The Science behind Why Art Moves Us: An Intro to Neuroaesthetics
I talk a lot about values and why knowing what’s important to you has everything to do with how you make, price, and offer your work into the world. But here's a different angle. I want to look at how your values show up inside the work itself. Not from an art market perspective. From the human one.
I was eight years old the first time I felt it. My grandmother took me to see Emily Carr's forest paintings. I told her I could hear them. I didn't know anything about technique or art history. I just knew her forests felt alive — exactly the way I saw and felt trees myself. I later learned that Carr painted forests as sacred space, inhabited by what she called the unquenchable vitality of trees. My eight-year-old nervous system knew something was true in that work before my mind had any language for it.

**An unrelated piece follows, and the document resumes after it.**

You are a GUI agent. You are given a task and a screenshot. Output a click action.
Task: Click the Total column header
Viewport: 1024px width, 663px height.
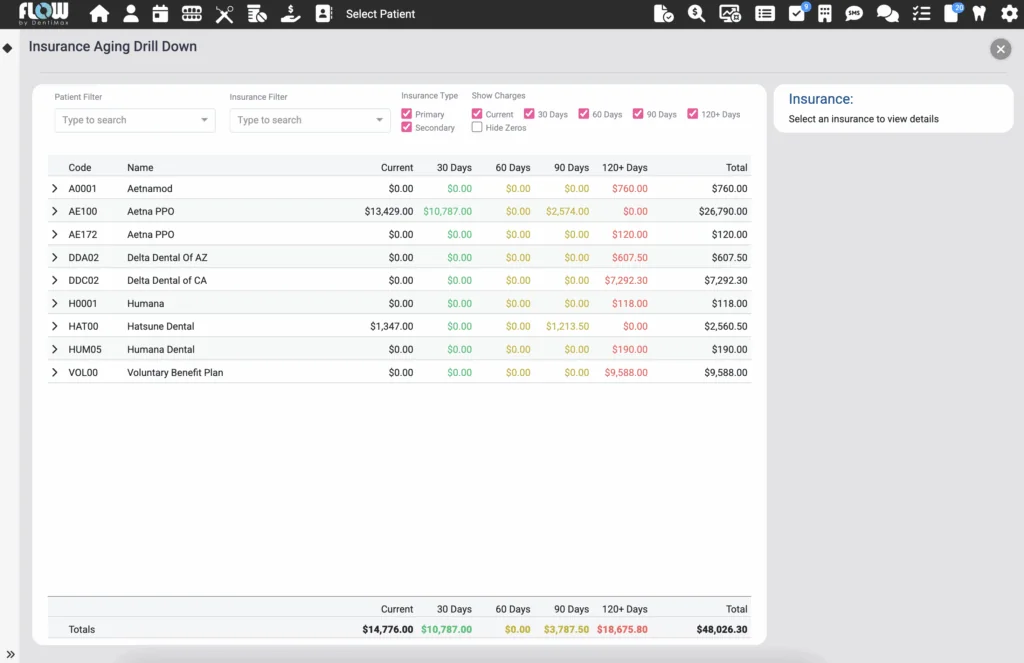click(736, 168)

That's neuroaesthetics. The study of how the brain and body respond to art. And it confirms what artists have always sensed: your intention isn't a concept. It lives in the work. In what you emphasize, what you refuse, what you leave rough, where you take the risk and where you don't. A viewer meets that through their own system. We feel the difference between something inhabited, and something performed.
This is why values matter before strategy does. If you can't articulate what you stand for, everything becomes negotiable - your time, your standards, your creative spirit. And sooner or later, the work asks for its truth back.
We are living in a moment that needs art to be real. Your work can hold what people can't hold alone.